ОТРЫВОК:
::::::::

Журнал поэзии
«Плавучий мост»
№ 4(38)-2024
Герман Власов
Три рецензии
Условное название / Александр Климов-Южин. – Москва :
Издательство «Б.С.Г. Пресс», 2024 – 164 с.
Автор проявил оригинальность уже в том, что не стал уточнять «рабочее» название книги и, вдобавок, композиционно собрал ее из уже готовых «толстожурнальных» подборок. А это стихи, вышедшие с 2018-го года в «Новом мире», «Неве», «Дружбе народов», «Кольце «А», «Зинзивере», «Арионе», «Новой юности», сборнике «День поэзии» и других изданиях.
Насколько удачно такое решение? В любом случае, книга составлена из уже готовых блоков, каждый из которых – выверенное равновесие и выбор отдельного редактора. Важно, что тексты перекликаются, а голос автора узнаваем в разных пейзажах:
Постою, на родные осины глаза продеру:
Беспощадные с севера волны штурмуют плотину,
Золотушные листья берёзы дрожат на ветру.
Всё и так хорошо – ни халвы не хочу, ни халявы,
Средь рябин, как средь красных княжон, хорошо и свежо…
Всё и так хорошо – ни богатства не надо, ни славы:
Мне и так хорошо, мне и так хорошо,
Всё и так хорошо.
В предисловии автор сетует, что «есть поэты, которые видят книгу как единый организм», и что у него «композиция, если и присутствует, то скорее всего в разрезе цикличности проживания какого-то периода времени, положим дачного». Но попробуем пролистать книгу и выделить основные ее темы. Это, как сказано выше, дачная тематика, пейзажная лирика, ода поплавку, ода на водворение рака в реку, луна в майские иды, снова луна. Это романтика странствий – Израиль, Версаль, экскурсы в историю Викторианской эпохи. Это русские святые и русские праздники. Это стихотворения о живописи (Дега), о музыке и, опять же – много дачного, семейного (бабушкин сад).

::::::::

ЗАДАНИЕ A: Выведите отрывок целиком, без единого изменения.
Отрывок никак не связан с записями.

ПЕРЕЧЕНЬ ЗАПИСЕЙ:
::::::::

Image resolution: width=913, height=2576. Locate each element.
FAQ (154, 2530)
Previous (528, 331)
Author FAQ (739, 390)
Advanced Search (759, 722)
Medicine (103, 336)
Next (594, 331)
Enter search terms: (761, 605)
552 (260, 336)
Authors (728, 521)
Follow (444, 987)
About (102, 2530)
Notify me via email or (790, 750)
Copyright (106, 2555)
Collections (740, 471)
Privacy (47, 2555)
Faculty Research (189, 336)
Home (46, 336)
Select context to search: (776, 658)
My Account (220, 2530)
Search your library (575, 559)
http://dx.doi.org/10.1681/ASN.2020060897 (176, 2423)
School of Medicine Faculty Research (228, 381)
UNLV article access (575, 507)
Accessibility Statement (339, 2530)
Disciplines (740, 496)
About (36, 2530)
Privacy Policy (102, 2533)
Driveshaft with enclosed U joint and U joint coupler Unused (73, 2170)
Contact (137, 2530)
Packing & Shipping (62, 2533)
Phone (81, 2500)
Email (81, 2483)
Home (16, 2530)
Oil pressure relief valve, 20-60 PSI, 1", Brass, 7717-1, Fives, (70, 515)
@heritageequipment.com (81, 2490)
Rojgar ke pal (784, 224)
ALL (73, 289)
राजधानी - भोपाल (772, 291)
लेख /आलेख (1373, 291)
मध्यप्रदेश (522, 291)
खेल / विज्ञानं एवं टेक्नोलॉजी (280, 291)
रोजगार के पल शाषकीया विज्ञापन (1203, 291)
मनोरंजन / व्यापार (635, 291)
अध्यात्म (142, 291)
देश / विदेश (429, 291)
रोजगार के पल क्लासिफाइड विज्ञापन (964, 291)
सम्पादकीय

::::::::

ЗАДАНИЕ B: Представьте в виде таблицы Markdown всё от строки записей, содержащей «Follow (444, 987)», вниз до самого конца записей, включая обе границы. В столбце «Номер» укажите порядковый номер, в столбце «Строка» сам текст, а пустые строки пропустите.

ПИСЬМЕННЫЙ ОТВЕТ A:
Журнал поэзии
«Плавучий мост»
№ 4(38)-2024
Герман Власов
Три рецензии
Условное название / Александр Климов-Южин. – Москва :
Издательство «Б.С.Г. Пресс», 2024 – 164 с.
Автор проявил оригинальность уже в том, что не стал уточнять «рабочее» название книги и, вдобавок, композиционно собрал ее из уже готовых «толстожурнальных» подборок. А это стихи, вышедшие с 2018-го года в «Новом мире», «Неве», «Дружбе народов», «Кольце «А», «Зинзивере», «Арионе», «Новой юности», сборнике «День поэзии» и других изданиях.
Насколько удачно такое решение? В любом случае, книга составлена из уже готовых блоков, каждый из которых – выверенное равновесие и выбор отдельного редактора. Важно, что тексты перекликаются, а голос автора узнаваем в разных пейзажах:
Постою, на родные осины глаза продеру:
Беспощадные с севера волны штурмуют плотину,
Золотушные листья берёзы дрожат на ветру.
Всё и так хорошо – ни халвы не хочу, ни халявы,
Средь рябин, как средь красных княжон, хорошо и свежо…
Всё и так хорошо – ни богатства не надо, ни славы:
Мне и так хорошо, мне и так хорошо,
Всё и так хорошо.
В предисловии автор сетует, что «есть поэты, которые видят книгу как единый организм», и что у него «композиция, если и присутствует, то скорее всего в разрезе цикличности проживания какого-то периода времени, положим дачного». Но попробуем пролистать книгу и выделить основные ее темы. Это, как сказано выше, дачная тематика, пейзажная лирика, ода поплавку, ода на водворение рака в реку, луна в майские иды, снова луна. Это романтика странствий – Израиль, Версаль, экскурсы в историю Викторианской эпохи. Это русские святые и русские праздники. Это стихотворения о живописи (Дега), о музыке и, опять же – много дачного, семейного (бабушкин сад).

ПИСЬМЕННЫЙ ОТВЕТ B:
| Номер | Строка |
|---|---|
| 1 | Follow (444, 987) |
| 2 | About (102, 2530) |
| 3 | Notify me via email or (790, 750) |
| 4 | Copyright (106, 2555) |
| 5 | Collections (740, 471) |
| 6 | Privacy (47, 2555) |
| 7 | Faculty Research (189, 336) |
| 8 | Home (46, 336) |
| 9 | Select context to search: (776, 658) |
| 10 | My Account (220, 2530) |
| 11 | Search your library (575, 559) |
| 12 | http://dx.doi.org/10.1681/ASN.2020060897 (176, 2423) |
| 13 | School of Medicine Faculty Research (228, 381) |
| 14 | UNLV article access (575, 507) |
| 15 | Accessibility Statement (339, 2530) |
| 16 | Disciplines (740, 496) |
| 17 | About (36, 2530) |
| 18 | Privacy Policy (102, 2533) |
| 19 | Driveshaft with enclosed U joint and U joint coupler Unused (73, 2170) |
| 20 | Contact (137, 2530) |
| 21 | Packing & Shipping (62, 2533) |
| 22 | Phone (81, 2500) |
| 23 | Email (81, 2483) |
| 24 | Home (16, 2530) |
| 25 | Oil pressure relief valve, 20-60 PSI, 1", Brass, 7717-1, Fives, (70, 515) |
| 26 | @heritageequipment.com (81, 2490) |
| 27 | Rojgar ke pal (784, 224) |
| 28 | ALL (73, 289) |
| 29 | राजधानी - भोपाल (772, 291) |
| 30 | लेख /आलेख (1373, 291) |
| 31 | मध्यप्रदेश (522, 291) |
| 32 | खेल / विज्ञानं एवं टेक्नोलॉजी (280, 291) |
| 33 | रोजगार के पल शाषकीया विज्ञापन (1203, 291) |
| 34 | मनोरंजन / व्यापार (635, 291) |
| 35 | अध्यात्म (142, 291) |
| 36 | देश / विदेश (429, 291) |
| 37 | रोजगार के पल क्लासिफाइड विज्ञापन (964, 291) |
| 38 | सम्पादकीय |